Tuesday, March 31, 2009
Smarty Hannah Banana
Here is Hannah at her science fair. She did her project on Do crystals form better in warmer climates than cold ones? She did a really great job and Nate and I are very proud of her. Here are some pics.
Monday, March 16, 2009
Dwight Schrute Quotes
"I don';t have a lot of experience with vampires, but I have hunted werewolves. I shot one once, but by the time I got to it, it had turned back into my neighbor';s dog."
"I am faster than 80% of all snakes"
"Why tip someone for a job I'm capable of doing myself? I can deliver food. I can drive a taxi. I can, and do, cut my own hair. I did however, tip my urologist, because I am unable to pulverize my own kidney stones."
"If I could menstruate, I wouldn’t have to deal with idiotic calendars anymore. I’d just be able to count down from my previous cycle. Plus, I’d be more in tune with the moon and the tides."
"In the wild, there is no health care. In the wild, health care is, 'Ow, I hurt my leg. I can't run. A lion eats me. I'm dead.' Well, I'm not dead. I'm the lion. You're dead."
"Through concentration, I can raise and lower my cholesterol at will"
"I was the youngest pilot in Pan Am history. When I was four, the pilot let me ride in the cockpit and fly the plane with him. And I was four, and I was great and I would have landed it, but my dad wanted us to go back to our seats."
"I've trained my major blood vessels to retract into my body on command"

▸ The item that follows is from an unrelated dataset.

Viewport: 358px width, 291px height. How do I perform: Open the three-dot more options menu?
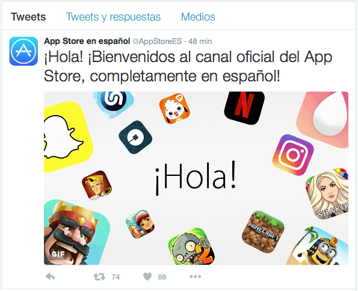click(x=196, y=277)
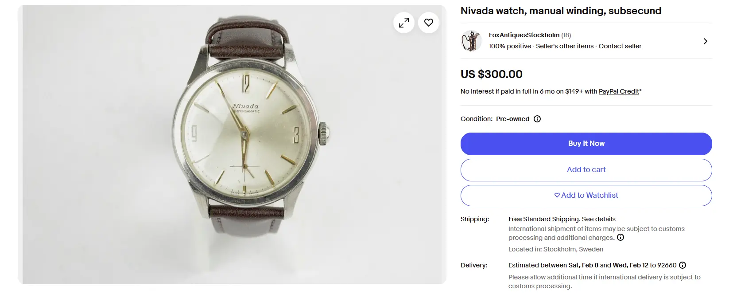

I love The Office. It is the funniest show. And if you can't tell, my fav. is Dwight. If you have never seen an episode, it is never too late. I recommend to start now.
Monday, March 9, 2009
TRAINING
I have never been very keen on exercise. Growing up, I was a cheerleader and in the band. Now when I say cheerleader, it's not the ones that turn flips and all of that crap. I did basic stuff like kicking my leg up and those gosh awful cheers. I maintained my weight until I got prego. In the south when girls get pregnant, they get really fat and they EAT for two. Here in Utah, that rarely is seen. All these girls here gain 25-30 lbs and when they leave the hospital they leave in their biggest size jeans...4. It makes me want to puke. I say give them a ding dong or a ho ho. Anyway I digress. I,being from the south, ate for two. And, when it was over I weighed the amount of 2. I thought in a couple of weeks it will fall off. Boy was I wrong. Finally after 4 kids, I got tired of looking the way I did. When I was younger, I was the hot one. I had to get that back. After I had Emma, I did The Firm. I was on a strict diet, and I mean strict. I exercised everyday and it began to come off slowly but surely. It took me 1 year. I was so proud of what I had accomplished. I did not want to go into my 30's overweight. After I lossed the weight, I kinda slacked a bit. Now thanks to my good friend Marlene, I am training for the Wasatch Back. 2 months ago I couldn't run 1 mile much less 5 and that is where I am now. I am at my 5 mile mark. I am very proud of myself and cannot wait to do the race. I am also doing P90X. If you don't know what that is, you should google it. It is intense but I am liking it. I will be in better shape than I was when I was "cheerleading". I hope this is what I look like in the Celestial kingdom and not the big fat lady.
Sunday, March 8, 2009
Clarification
I have to clarify my last blog. I love my kids and they are great but they can be little devils. I also love babies. But when you get to mouthy little kids, and the ones that cry and won't shut up, and the ones that wipe their noses with their hands and then touch you, I have to draw the line.
Wednesday, March 4, 2009
Kids
I know some people will take this the wrong way and get offended but here it goes. I cannot stand kids. They are loud and obnoctious,annoying germ carriers. Kids get on my nerves. What really gets on my nerves are the kids that run all over the place and the parents that watch and think they are the cutest kids in the world. Well they are not. I am not one of those parents that think their kids could walk on water. My kids are devils and I will be the first one to admit it. So come on people your kids are annoying. The first step os to admit they have a problem.